Suppose you have a sequence of continuous stochastic processes $X_N$ with $X_N(0)=0$, and that $X_N$ converge weakly on the space of continuous functions, to a stochastic process $X$. Suppose $X_N$ are so that for all $N$ you sample a random variable $Z$ and then you run the process. Furthermore, for all time $t>0$ you know exactly the value of $Z$. That is, the natural filtration $\mathcal F_t$ is trivial for $t=0$ and constant for $t>0$, and $Z$ is measurable with respect to $\mathcal F_t$.
For an example, consider $X_N(t)=Zf_N(t)$ or $X_N(t)=f_t^N(Z)$ where for all $t>0$, $f_t^N$ is invertible over the range of $Z$.
Then is it true that $X$ is also like this?

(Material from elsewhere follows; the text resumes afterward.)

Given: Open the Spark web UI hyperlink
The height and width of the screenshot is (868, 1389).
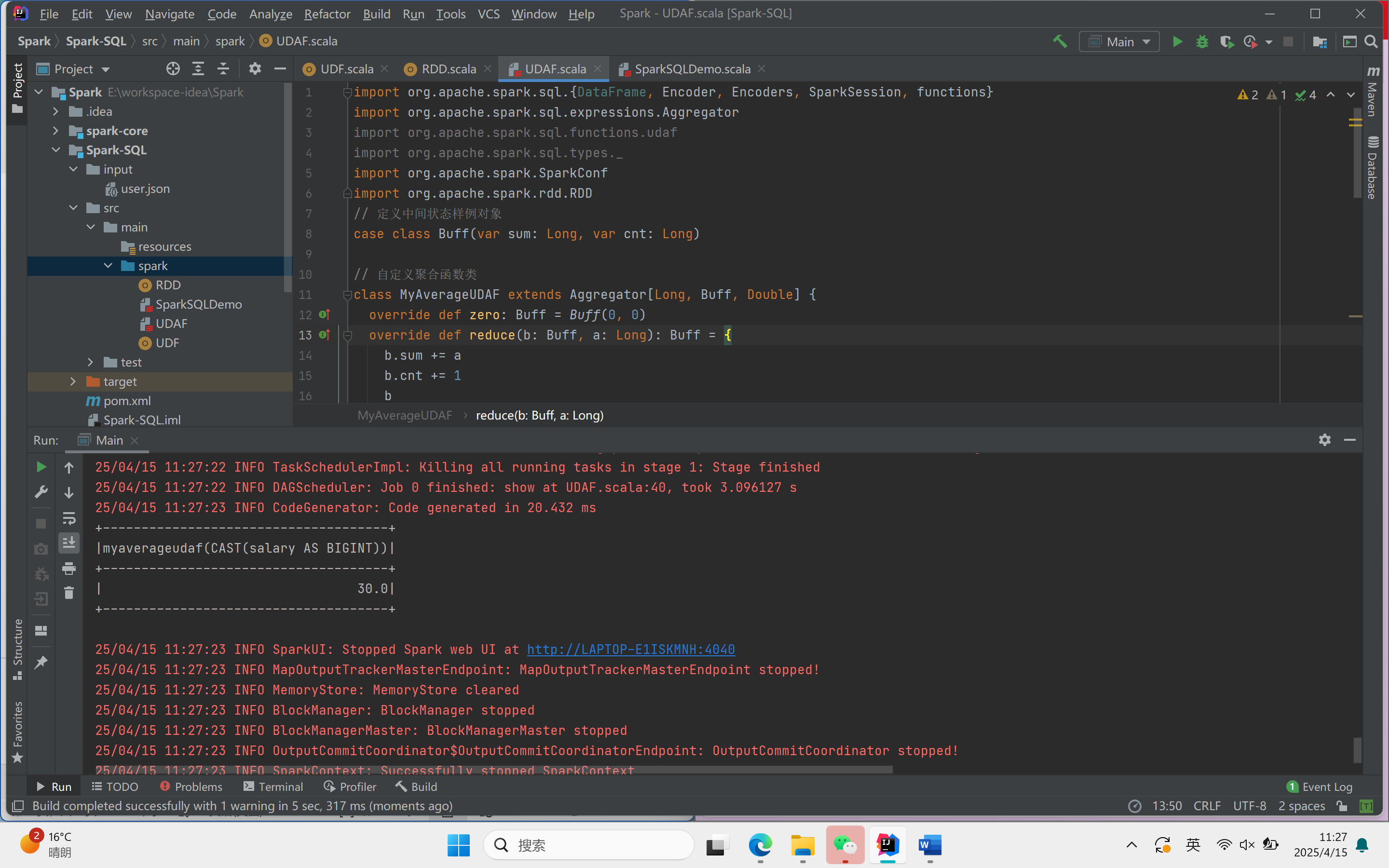Looking at the screenshot, I should click(x=630, y=649).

Meaning that the natural filtration is trivial for $t=0$ and $X(t)$ is measurable with respect to $\mathcal F_s$ for $t\geq s$?
Best Answer
Following the discussion in the comments, the statement is not true, even if we stipulate that we only want $X$ to have the desired properties with respect to its own natural filtration.
To see this, let $X_t$ be the process that is identically $0$ up to time $1$ and from then on is equal to either $t - 1$ or $-t + 1$ with probability $\frac{1}{2}$ each. $X$ does not have the property desired since, denoting by $\mathcal X$ the natural filtration of $X$, $\mathcal X_{3/2} \setminus \mathcal X_{1/2}$ is nontrivial, say.
However, now let $Z$ be the random variable that is equal to either $1$ or $-1$ with equal probability, and is independent of $X$. Let $f(t) = \mathbb 1_{t \geq 1} (t - 1)$, and take $X^N := Zf$ for all $N$. We then have weak convergence of $X^N$ to $X$ since indeed their laws on $C[0, T]$ are the same.
Comment: The counterexample given is quite degenerate, in the sense that there is only one “jump” of information in the filtration of $X$, namely between $\mathcal X_1$ and $\mathcal X_{1+}$. However, counterexamples with more complicated filtrations may be constructed without an issue.